A l’instar de cette station Eléphant Bleu, bon nombre d’exploitants n’ont pu garder qu’une seule piste HP ouverte. Mieux que rien.

Un point également mis en relief par Bertrand Heurtaux, président la société éponyme, et Jean-Christophe Rogez, responsable du réseau de franchise Éléphant Bleu. "Même en l'absence de recyclage, nos stations de lavage restituent dans le réseau d'eau potable 95 % de l'eau que nous utilisons, après un traitement adapté, souligne ce dernier. Et de toutes façons, le lavage ne représente que 0,2 % de la consommation d'eau sur le territoire".

 

Pour Patrick Koenig, le directeur commercial de Christ, les arrêtés sécheresse ont été mis en place "à l'arrache", faisant fi des stations équipées de recyclage. "En matière de sécheresse, l'Allemagne a rencontré la même problématique qu'en France mais aucune station n'a dû fermer, souligne-t-il.

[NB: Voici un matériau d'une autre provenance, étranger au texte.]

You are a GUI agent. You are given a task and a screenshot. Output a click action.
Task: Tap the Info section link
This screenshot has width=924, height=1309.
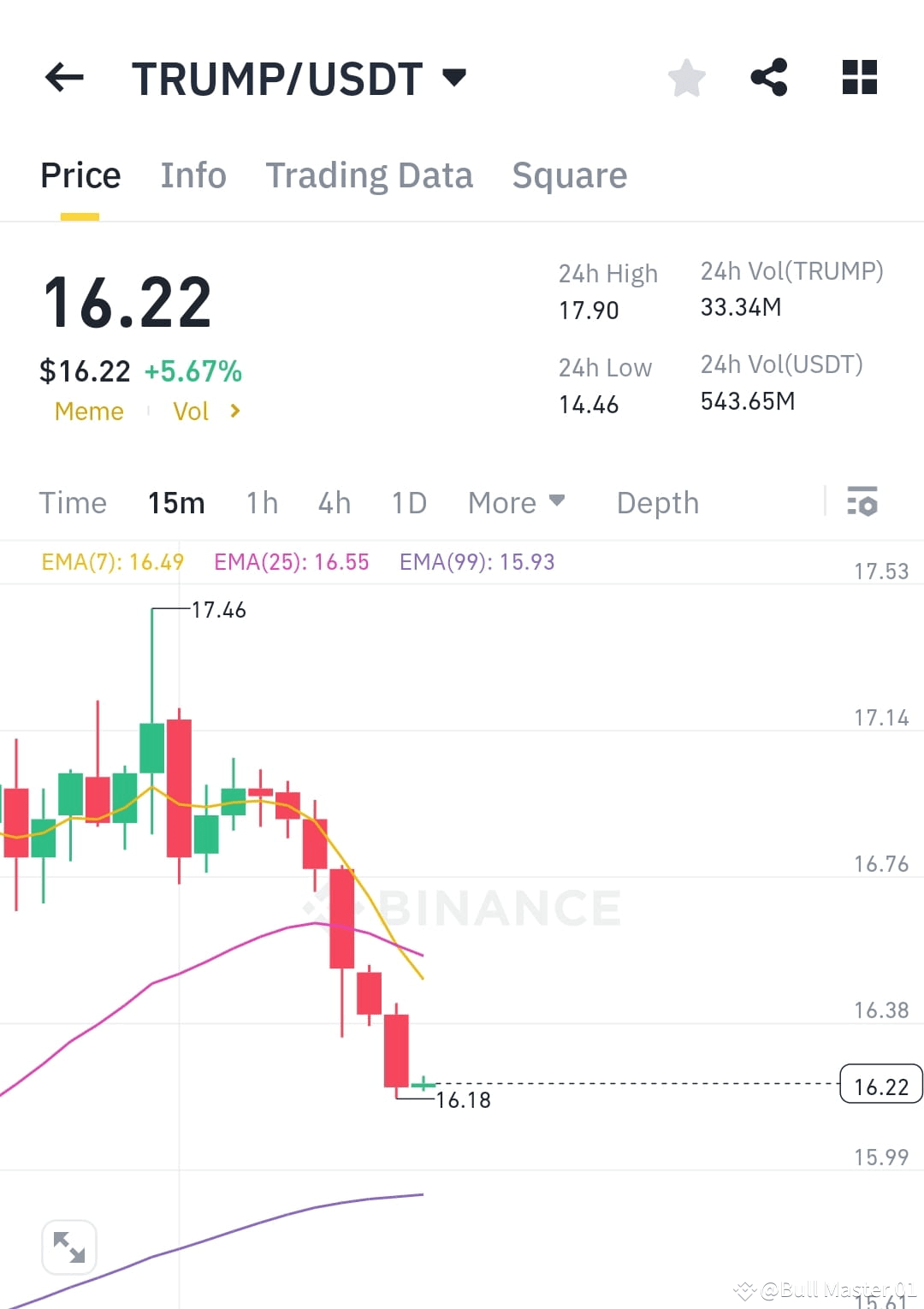pyautogui.click(x=192, y=175)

Il faut dire que le recyclage est obligatoire à 90 % (hormis les sites de lavage à faible consommation tel un portique installé chez un agent de marque) et le sujet est bien rentré dans les mœurs, au contraire de la France qui a toujours un peu de mal à se structurer à ce niveau".

Défendre le côté vertueux des stations

 

Des arguments que ne dément pas le représentant d'une autre société germanique, à savoir Kärcher. Pour Giovanni Barret, chef de produit au sein du département marketing de Kärcher France, le recyclage est la principale solution pour permettre aux professionnels de poursuivre leur activité dans un cadre environnemental contrôlé. "Nous évoquions cette problématique depuis plus de 10 ans et aujourd'hui, les décisions administratives ont été prises dans l'urgence, sans aucune distinction", regrette-t-il.

 

Certes, mais le problème est complexe car pour les uns, imposer le recyclage reviendrait à condamner irrémédiablement les petits exploitants indépendants, au vu des coûts engendrés. En outre, il est plutôt recommandé pour une station neuve. Sans doute vaut-il mieux vaut défendre le côté vertueux des stations auprès des Pouvoirs publics en s'appuyant sur le fait qu'un lavage en station permet de récupérer 360 grammes de polluants par véhicule, dont 20 % d'hydrocarbures. Une chose est certaine, l'avenir du secteur est en jeu.